### Word and element location records:
______________________________
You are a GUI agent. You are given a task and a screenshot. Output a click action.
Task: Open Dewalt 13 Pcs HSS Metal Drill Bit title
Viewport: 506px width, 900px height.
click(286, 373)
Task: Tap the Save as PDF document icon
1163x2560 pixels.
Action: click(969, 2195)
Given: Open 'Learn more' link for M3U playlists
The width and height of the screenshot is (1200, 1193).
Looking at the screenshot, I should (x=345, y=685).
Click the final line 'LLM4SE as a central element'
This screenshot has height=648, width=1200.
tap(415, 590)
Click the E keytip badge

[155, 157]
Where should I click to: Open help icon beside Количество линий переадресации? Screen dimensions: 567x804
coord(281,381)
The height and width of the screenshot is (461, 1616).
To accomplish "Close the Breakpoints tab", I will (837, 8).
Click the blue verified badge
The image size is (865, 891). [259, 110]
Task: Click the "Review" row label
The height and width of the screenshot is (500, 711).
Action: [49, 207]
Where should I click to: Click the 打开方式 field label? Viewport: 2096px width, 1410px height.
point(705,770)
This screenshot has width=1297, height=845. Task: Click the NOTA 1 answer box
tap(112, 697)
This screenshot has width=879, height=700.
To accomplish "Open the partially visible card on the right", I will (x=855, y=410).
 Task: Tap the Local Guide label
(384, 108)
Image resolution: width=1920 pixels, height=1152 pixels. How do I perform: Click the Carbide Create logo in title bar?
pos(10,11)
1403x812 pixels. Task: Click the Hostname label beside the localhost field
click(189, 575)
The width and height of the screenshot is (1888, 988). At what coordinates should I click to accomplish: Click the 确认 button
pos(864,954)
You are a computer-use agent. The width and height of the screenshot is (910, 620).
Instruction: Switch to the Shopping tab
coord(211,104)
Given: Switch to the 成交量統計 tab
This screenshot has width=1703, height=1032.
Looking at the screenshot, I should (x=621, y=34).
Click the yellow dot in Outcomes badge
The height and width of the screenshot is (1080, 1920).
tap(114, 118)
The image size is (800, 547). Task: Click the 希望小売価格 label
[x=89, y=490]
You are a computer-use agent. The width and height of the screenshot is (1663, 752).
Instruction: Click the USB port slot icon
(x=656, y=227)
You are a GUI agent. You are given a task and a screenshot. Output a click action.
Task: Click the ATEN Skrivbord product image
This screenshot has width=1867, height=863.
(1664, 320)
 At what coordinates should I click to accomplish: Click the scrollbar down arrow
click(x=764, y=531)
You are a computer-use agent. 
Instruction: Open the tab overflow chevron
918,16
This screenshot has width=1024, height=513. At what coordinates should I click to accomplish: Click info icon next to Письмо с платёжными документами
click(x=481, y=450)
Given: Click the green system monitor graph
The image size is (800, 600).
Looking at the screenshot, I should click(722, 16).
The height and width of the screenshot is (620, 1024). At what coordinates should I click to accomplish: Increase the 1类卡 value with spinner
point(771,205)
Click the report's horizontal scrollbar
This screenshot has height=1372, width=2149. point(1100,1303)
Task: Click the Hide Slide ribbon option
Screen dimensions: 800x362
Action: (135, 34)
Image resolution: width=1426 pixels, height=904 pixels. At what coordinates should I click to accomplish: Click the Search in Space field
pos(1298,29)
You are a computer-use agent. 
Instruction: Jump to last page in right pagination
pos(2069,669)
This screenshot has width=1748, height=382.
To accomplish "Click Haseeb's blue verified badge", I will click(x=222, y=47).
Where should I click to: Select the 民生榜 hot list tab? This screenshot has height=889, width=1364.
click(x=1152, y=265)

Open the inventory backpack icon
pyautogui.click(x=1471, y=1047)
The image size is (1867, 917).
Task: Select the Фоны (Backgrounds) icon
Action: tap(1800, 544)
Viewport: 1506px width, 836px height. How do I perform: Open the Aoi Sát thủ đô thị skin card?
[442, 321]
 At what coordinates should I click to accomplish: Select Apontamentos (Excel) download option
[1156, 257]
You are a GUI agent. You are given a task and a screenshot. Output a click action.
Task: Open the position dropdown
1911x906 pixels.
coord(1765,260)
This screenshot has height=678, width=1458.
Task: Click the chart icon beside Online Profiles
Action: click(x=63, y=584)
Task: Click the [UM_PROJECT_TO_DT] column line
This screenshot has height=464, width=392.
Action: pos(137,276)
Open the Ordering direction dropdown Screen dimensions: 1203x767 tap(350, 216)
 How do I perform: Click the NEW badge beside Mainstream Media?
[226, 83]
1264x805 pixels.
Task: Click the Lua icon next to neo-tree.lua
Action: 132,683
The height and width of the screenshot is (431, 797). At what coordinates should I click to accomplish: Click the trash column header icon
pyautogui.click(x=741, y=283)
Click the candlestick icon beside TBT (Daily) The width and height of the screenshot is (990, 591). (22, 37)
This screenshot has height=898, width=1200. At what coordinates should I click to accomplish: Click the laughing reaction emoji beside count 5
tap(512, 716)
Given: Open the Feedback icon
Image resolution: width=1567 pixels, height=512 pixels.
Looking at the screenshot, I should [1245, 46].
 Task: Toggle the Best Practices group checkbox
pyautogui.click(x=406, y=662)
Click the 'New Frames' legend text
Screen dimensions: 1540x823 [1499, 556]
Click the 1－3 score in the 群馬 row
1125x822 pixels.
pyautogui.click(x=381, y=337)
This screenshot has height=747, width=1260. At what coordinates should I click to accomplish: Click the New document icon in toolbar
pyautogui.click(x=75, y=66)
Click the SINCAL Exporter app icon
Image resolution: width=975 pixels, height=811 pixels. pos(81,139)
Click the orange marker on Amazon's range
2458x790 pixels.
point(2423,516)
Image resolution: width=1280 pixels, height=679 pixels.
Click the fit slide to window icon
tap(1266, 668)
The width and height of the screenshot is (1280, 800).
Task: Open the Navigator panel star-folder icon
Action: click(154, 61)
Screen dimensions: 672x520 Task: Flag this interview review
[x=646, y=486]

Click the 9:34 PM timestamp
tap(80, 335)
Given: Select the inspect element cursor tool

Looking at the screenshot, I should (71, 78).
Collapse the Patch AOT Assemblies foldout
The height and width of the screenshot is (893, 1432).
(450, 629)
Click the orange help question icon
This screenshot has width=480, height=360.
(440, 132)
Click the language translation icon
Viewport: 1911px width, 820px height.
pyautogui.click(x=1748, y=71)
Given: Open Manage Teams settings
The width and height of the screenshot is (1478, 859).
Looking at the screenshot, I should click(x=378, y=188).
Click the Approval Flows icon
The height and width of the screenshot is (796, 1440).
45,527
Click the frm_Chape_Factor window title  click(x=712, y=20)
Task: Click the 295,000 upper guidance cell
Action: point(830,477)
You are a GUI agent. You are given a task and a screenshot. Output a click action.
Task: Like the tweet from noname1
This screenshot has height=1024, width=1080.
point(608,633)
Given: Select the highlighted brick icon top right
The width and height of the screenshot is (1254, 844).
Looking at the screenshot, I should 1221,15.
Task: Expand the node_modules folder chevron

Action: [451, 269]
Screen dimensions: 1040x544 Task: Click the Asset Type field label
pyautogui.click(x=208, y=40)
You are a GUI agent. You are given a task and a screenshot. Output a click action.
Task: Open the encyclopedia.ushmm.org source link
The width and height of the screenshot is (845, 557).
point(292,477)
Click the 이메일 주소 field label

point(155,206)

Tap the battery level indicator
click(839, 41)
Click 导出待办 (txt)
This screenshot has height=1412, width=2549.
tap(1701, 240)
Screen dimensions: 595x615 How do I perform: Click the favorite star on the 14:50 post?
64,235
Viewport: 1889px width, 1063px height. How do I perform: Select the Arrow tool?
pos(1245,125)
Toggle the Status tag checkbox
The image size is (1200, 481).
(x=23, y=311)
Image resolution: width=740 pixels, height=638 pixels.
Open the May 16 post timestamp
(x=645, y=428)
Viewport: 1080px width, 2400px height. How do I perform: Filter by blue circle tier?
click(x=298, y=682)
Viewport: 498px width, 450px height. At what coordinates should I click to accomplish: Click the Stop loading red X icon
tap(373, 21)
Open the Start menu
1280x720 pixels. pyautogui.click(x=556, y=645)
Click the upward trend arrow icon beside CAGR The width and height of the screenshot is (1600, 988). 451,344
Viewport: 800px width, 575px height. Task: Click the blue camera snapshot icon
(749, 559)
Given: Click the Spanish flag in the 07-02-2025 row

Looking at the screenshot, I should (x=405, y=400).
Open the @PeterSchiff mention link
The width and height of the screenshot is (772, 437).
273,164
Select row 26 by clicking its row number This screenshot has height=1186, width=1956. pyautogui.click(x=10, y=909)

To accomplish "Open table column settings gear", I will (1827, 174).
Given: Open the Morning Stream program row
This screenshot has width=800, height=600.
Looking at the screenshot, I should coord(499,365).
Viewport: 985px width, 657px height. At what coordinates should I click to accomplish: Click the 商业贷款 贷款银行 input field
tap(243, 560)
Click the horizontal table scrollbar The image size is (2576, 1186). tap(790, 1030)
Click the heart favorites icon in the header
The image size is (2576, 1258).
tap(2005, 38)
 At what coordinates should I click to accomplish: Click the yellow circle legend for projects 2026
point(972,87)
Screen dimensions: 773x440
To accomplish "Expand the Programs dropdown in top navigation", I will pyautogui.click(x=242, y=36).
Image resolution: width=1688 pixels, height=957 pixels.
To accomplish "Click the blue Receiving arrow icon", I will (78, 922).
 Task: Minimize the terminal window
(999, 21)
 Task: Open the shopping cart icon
______________________________
### Exercise:
Retype the lines above, beginning with the line that contains "Image resolution: width=740" and continuing through the line that contains "tap(373, 21)".

### In response:
Image resolution: width=740 pixels, height=638 pixels.
Open the May 16 post timestamp
(x=645, y=428)
Viewport: 1080px width, 2400px height. How do I perform: Filter by blue circle tier?
click(x=298, y=682)
Viewport: 498px width, 450px height. At what coordinates should I click to accomplish: Click the Stop loading red X icon
tap(373, 21)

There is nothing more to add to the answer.